Sedona-Analysis

This is a template project that shows how to use Sedona in Spatial Data Mining

Example

Spatial Co-Location Pattern Mining

What is spatial co-location pattern mining

Spatial co-location is defined as two or more species are often located in a neighborhood relationship. Ripley's K function is often used in judging co-location. It usually executes multiple times and form a 2-dimension curve for observation.

In Africa, lions co-locate with zebras.

Ripley's K function

We use Ripley's K function to calculate Multivariate Spatial Patterns

Here are some materials regarding how to use Ripley's K function and its transformation L function.

Single type K function:

ArcGIS documents
Ripley's paper: Ripley, B.D. (1976). The second-order analysis of stationary point processes, Journal of Applied Probability 13, 255–266.
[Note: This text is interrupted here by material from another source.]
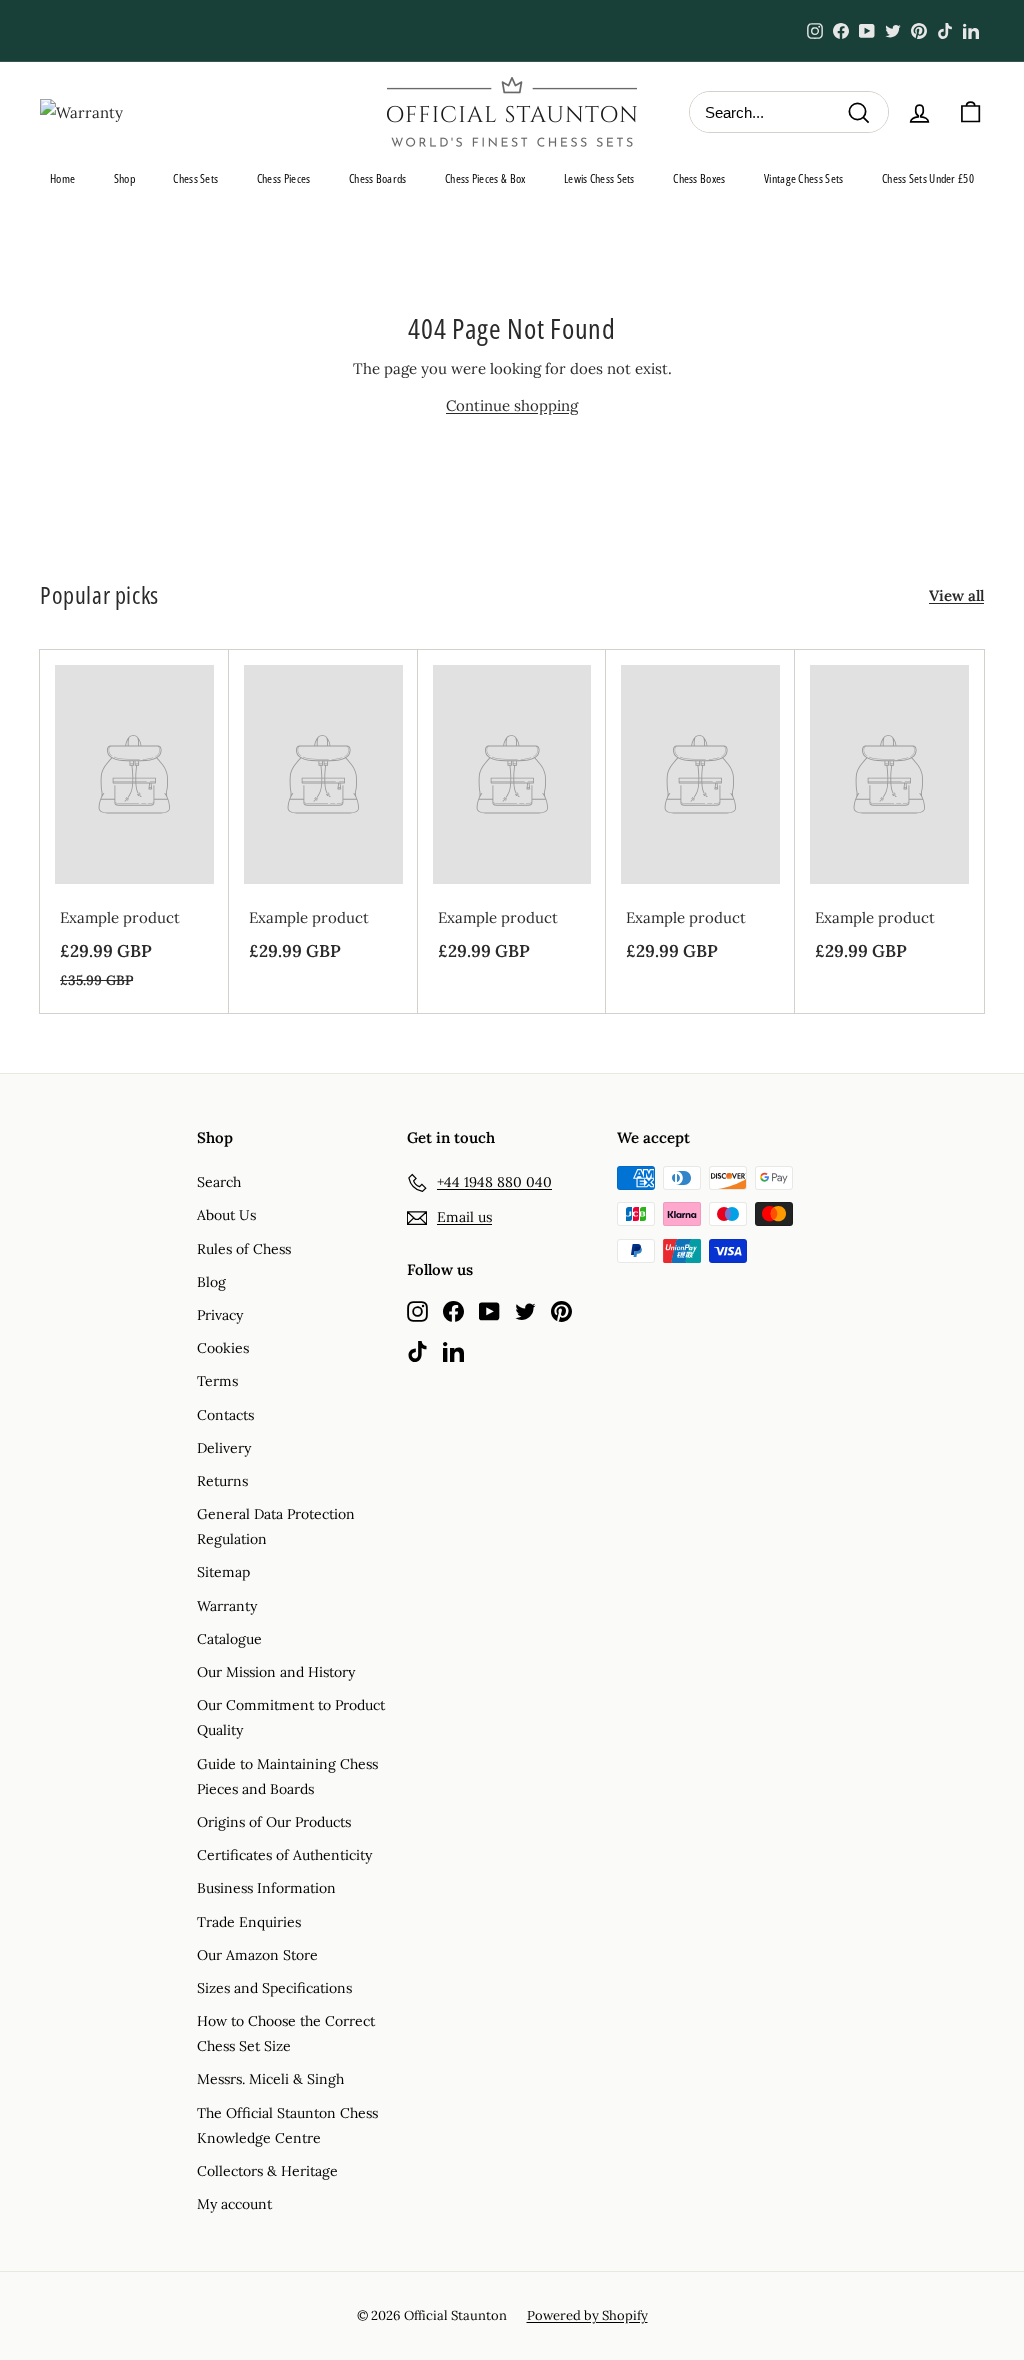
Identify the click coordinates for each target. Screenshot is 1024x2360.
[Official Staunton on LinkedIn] (453, 1350)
Multivariate K function and L function:

New York City Taxi Trip and Area Landmarks

The data scientist in NYC Taxi Company has a guess that the taxi pickup points are co-located with these area landmarks such as airports, museums, hospitals, colleges and so on. In other words, many taxi trips start from area landmarks. He wants to use a quantitative metric to measure the degree of co-location pattern.

Dataset

NYC Taxi trip pickup points (CSV): http://www.nyc.gov/html/tlc/html/about/trip_record_data.shtml
NYC Area landmarks (Shapefile): https://geo.nyu.edu/catalog/nyu_2451_34514

Code

Run the code in “ScalaExample”. You will obtain a visualized co-location map and the result of 10 iterations Ripley's L function.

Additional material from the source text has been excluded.